■ **Exercise instructions**
Please edit the material from its start through the line containing "(808, 624).", replacing "screenshot" with "image" and leaving everything else unchanged. Omit the pictures from your answer.

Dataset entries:

--- --- ---

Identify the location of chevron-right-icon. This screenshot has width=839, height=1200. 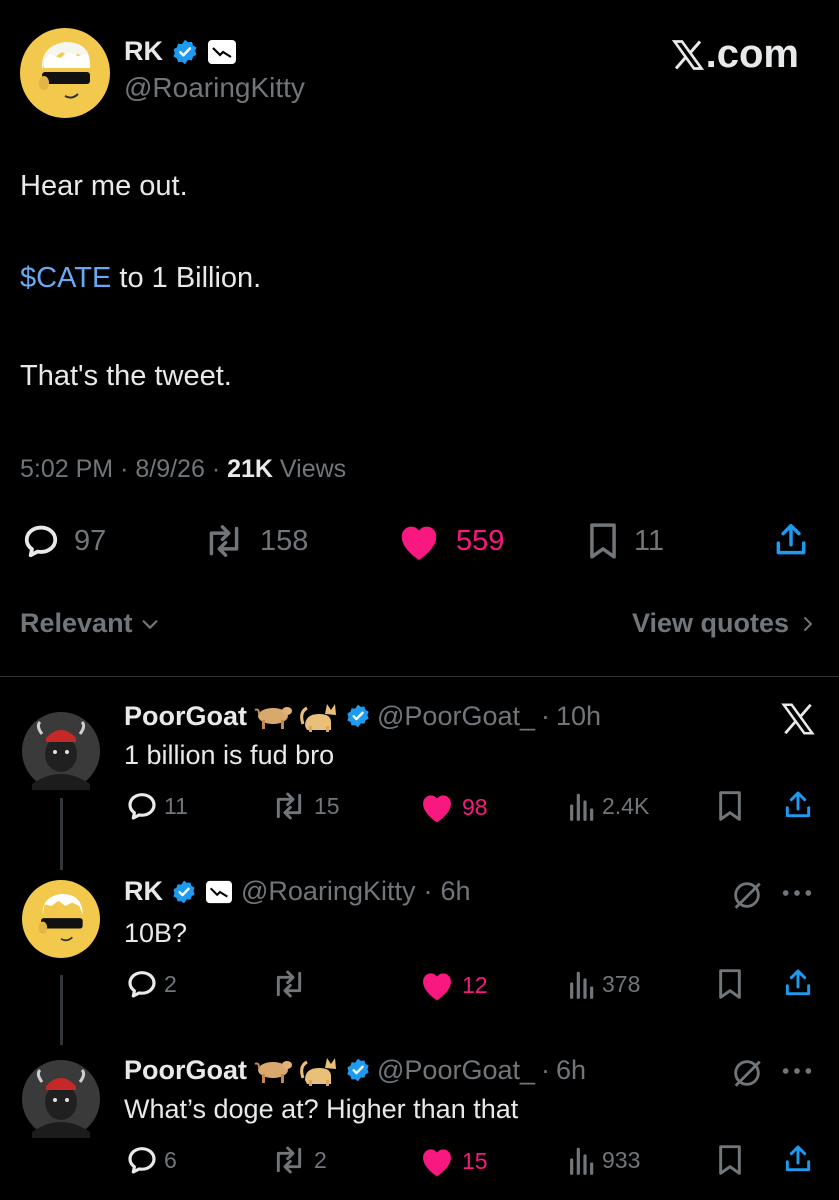
(808, 624).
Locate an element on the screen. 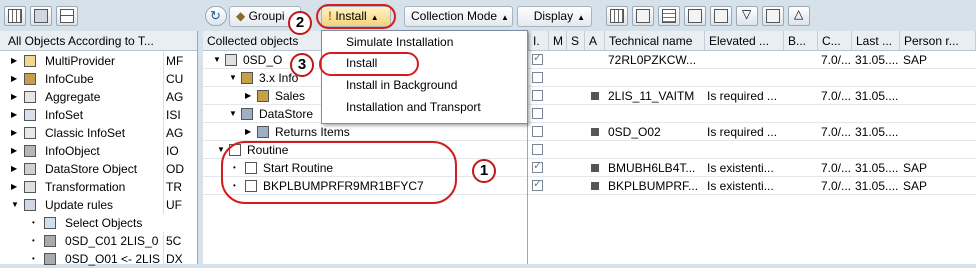 This screenshot has width=976, height=268. object-name: DataStore is located at coordinates (286, 114).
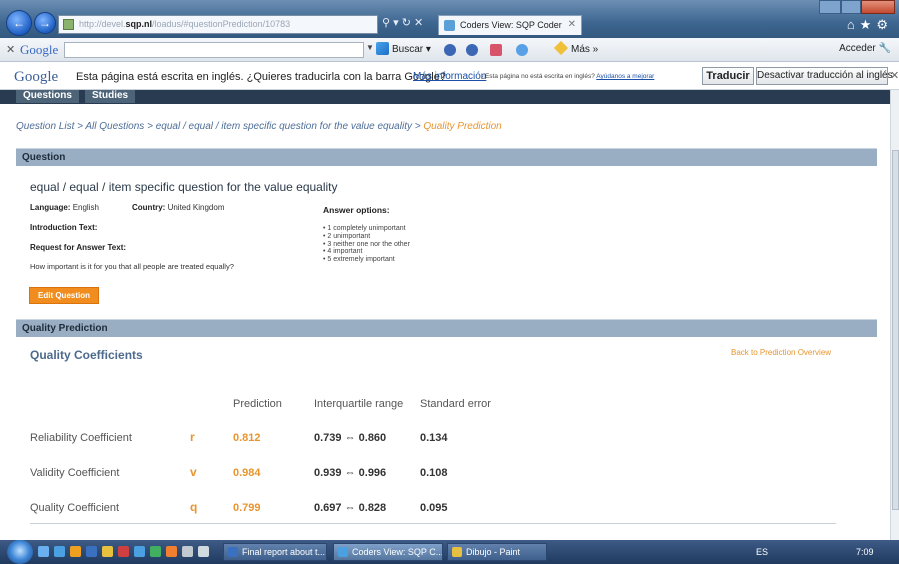 This screenshot has width=899, height=564. Describe the element at coordinates (456, 404) in the screenshot. I see `column-header-standard-error: Standard error` at that location.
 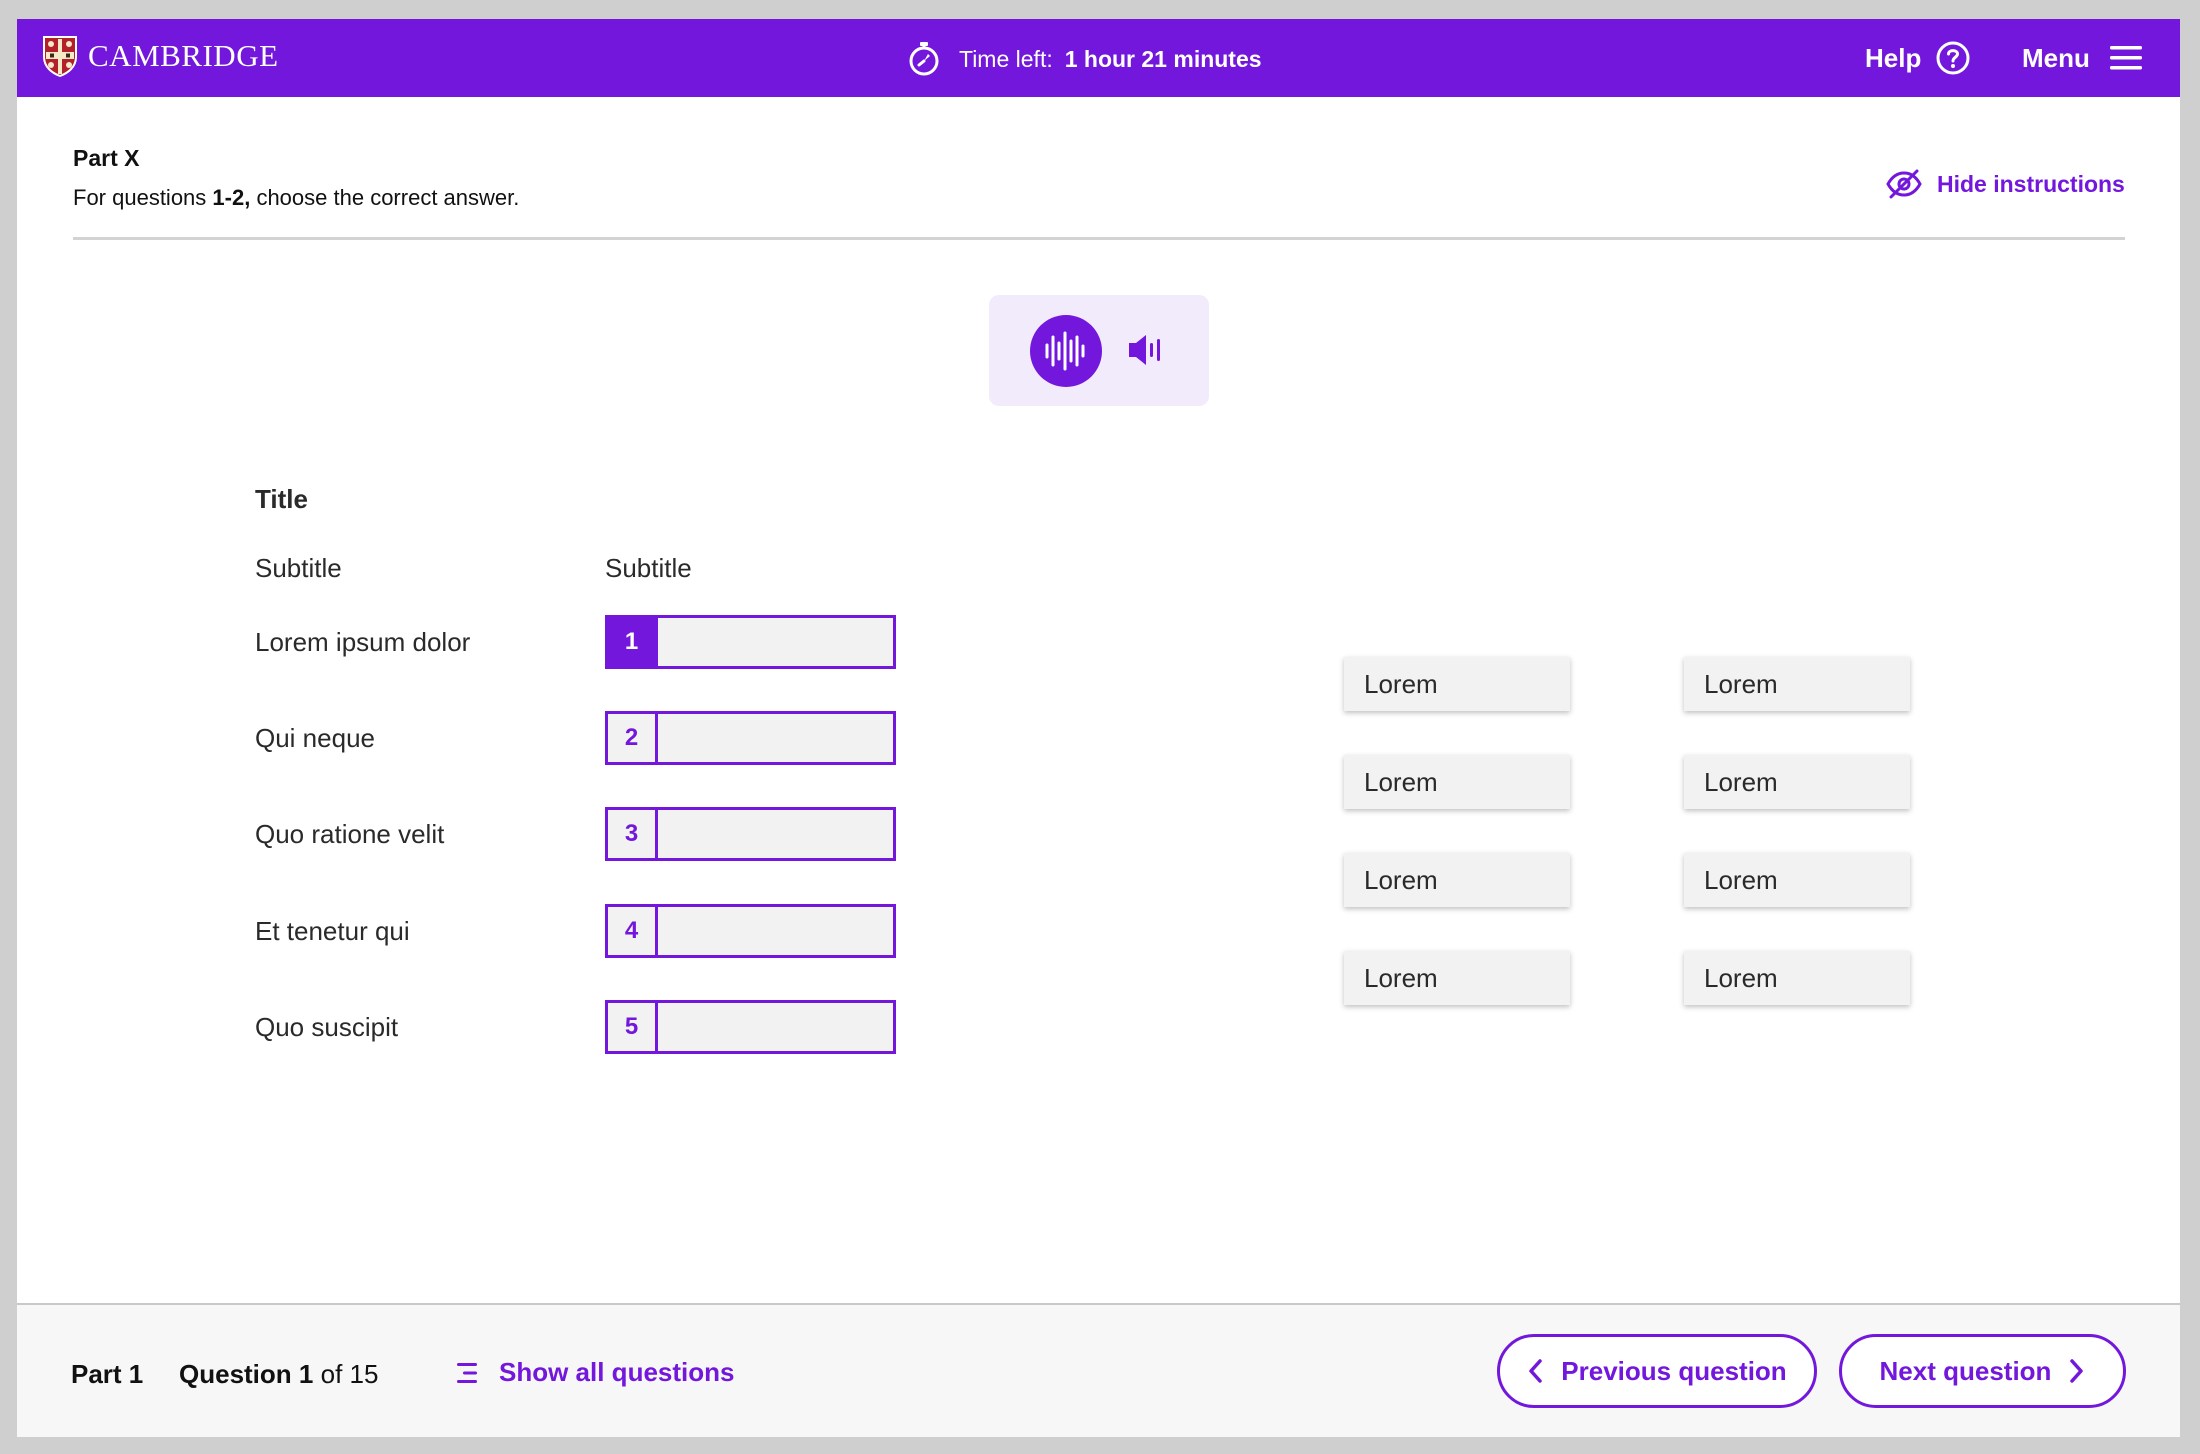 I want to click on next-question-label: Next question, so click(x=1966, y=1370).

--- --- ---

■ **Solved exercise**
Identify the location of chevron-right-icon. This image has width=839, height=1200. 
(808, 624).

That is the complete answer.